* **TASK**
Reading the records below, count the lines in which the string "Expand" appears; write the number only.

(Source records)
***
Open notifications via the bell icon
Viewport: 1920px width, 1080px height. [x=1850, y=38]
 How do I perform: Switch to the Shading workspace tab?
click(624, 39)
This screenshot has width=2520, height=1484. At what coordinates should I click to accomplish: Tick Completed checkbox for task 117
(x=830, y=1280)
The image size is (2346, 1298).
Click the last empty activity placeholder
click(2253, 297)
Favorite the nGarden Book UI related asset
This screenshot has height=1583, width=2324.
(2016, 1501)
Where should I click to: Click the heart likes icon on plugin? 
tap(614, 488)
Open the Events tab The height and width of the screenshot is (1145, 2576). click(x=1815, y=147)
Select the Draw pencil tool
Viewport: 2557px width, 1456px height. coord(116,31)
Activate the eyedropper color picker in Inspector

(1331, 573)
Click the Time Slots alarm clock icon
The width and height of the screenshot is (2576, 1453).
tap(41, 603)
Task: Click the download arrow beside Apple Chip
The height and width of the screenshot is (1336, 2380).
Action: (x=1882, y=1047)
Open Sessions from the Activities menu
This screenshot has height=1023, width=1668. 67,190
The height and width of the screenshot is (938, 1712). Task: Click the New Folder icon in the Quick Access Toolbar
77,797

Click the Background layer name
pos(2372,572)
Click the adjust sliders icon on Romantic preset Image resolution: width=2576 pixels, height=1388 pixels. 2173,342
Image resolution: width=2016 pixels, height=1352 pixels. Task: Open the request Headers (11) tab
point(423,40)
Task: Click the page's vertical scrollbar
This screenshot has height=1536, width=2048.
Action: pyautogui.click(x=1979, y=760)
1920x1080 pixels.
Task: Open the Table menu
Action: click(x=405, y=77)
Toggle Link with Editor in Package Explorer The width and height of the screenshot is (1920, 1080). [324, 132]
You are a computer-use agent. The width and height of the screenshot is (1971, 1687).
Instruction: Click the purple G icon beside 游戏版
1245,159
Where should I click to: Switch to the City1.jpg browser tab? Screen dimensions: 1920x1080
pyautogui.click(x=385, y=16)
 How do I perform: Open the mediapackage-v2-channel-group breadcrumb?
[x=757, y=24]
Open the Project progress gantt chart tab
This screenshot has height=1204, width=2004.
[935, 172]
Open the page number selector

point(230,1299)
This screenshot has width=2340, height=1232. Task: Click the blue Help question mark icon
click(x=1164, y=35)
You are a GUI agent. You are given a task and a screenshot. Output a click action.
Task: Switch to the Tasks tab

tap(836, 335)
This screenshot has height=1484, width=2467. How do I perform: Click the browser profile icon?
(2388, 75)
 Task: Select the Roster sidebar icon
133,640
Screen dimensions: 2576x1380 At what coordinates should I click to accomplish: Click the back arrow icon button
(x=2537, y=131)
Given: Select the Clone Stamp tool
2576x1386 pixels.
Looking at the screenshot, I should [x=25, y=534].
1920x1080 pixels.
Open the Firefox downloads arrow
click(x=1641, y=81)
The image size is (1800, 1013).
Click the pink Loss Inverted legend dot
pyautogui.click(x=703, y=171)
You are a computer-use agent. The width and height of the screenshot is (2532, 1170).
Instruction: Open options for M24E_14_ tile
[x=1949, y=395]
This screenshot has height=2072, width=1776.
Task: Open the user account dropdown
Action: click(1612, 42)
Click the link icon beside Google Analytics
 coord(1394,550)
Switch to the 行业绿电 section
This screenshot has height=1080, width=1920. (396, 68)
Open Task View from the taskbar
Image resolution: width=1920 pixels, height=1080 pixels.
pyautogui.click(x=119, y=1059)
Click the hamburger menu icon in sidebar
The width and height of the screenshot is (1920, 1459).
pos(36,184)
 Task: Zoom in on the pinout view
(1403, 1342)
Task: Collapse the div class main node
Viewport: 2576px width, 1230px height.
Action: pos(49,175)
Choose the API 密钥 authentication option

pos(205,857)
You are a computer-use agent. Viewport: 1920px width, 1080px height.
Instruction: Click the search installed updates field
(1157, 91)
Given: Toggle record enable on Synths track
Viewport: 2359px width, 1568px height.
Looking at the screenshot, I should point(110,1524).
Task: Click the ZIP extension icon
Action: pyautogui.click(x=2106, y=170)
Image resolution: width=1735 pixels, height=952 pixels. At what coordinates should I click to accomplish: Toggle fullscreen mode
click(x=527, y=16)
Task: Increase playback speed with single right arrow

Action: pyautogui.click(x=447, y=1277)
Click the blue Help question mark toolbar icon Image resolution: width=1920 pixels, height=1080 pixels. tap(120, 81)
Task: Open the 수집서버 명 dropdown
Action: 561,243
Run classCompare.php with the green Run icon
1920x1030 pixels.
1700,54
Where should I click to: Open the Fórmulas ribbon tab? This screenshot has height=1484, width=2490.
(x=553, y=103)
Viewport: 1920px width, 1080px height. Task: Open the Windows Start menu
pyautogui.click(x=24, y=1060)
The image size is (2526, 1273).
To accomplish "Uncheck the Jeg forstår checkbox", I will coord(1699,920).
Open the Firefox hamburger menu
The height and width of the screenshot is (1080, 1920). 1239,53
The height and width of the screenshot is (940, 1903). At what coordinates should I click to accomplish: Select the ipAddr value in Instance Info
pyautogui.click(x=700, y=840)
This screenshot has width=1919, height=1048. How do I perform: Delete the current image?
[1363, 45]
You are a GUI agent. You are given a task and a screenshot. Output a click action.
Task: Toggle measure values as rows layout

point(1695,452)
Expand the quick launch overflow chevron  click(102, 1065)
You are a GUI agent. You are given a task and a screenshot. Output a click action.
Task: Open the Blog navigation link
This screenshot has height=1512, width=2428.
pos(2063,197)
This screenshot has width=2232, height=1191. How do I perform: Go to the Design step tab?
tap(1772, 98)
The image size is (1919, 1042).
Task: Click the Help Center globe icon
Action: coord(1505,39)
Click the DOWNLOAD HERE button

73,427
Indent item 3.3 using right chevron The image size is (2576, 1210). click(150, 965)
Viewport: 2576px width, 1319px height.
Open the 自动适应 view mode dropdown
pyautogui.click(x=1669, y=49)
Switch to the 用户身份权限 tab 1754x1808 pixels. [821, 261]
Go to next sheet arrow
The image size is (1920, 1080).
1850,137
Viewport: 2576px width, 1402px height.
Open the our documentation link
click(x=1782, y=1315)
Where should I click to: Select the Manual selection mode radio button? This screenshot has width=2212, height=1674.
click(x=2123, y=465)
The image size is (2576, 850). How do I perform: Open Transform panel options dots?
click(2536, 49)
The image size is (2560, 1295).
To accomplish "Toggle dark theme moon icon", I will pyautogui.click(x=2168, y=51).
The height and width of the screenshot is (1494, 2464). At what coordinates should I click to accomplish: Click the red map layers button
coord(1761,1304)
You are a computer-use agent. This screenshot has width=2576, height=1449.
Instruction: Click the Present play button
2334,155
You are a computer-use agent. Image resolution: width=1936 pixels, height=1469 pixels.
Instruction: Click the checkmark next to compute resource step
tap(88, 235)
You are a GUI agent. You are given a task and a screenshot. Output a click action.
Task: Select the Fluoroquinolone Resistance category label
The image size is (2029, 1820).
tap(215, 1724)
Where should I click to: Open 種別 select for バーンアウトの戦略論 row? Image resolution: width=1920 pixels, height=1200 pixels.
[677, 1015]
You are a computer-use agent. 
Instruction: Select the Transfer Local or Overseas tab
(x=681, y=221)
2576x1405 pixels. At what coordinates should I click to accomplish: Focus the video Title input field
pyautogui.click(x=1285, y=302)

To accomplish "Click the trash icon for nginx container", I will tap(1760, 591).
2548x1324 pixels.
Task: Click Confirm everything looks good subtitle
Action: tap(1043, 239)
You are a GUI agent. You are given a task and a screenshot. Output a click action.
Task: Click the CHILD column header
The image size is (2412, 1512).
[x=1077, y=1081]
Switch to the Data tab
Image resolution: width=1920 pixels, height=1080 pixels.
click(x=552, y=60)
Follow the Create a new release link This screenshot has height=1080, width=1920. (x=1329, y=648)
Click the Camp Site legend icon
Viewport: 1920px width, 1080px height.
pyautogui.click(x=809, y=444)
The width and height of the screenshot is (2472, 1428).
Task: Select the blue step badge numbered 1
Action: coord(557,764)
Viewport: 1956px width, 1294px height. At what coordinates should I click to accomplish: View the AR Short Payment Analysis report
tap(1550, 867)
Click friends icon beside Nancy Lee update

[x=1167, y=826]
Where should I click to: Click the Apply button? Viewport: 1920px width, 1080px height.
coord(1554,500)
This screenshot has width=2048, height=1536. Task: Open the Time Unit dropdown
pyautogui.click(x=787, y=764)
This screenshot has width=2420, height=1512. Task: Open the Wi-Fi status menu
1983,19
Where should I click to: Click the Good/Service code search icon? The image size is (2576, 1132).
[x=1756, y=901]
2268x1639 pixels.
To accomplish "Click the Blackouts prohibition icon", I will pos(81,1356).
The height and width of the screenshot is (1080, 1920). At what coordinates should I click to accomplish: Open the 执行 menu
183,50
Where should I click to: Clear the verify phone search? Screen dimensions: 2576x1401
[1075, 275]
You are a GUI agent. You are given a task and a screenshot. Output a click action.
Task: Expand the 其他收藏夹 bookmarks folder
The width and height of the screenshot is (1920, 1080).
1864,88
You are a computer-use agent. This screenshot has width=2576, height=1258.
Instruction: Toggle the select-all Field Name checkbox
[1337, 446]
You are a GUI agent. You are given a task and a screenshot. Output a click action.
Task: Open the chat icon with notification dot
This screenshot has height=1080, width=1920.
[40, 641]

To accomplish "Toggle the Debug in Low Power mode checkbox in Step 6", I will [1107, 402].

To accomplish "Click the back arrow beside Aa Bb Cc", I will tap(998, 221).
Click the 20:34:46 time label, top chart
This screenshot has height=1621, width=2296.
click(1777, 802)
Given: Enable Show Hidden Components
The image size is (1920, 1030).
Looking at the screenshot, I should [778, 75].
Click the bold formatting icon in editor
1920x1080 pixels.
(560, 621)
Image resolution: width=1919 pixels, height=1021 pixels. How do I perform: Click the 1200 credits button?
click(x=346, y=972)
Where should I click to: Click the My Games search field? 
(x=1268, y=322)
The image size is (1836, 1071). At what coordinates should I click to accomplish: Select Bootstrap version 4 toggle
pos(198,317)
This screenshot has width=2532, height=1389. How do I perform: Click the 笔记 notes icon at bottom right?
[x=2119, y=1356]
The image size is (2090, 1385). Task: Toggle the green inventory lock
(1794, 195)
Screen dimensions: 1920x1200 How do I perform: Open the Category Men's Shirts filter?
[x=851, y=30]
***
* **ANSWER**
2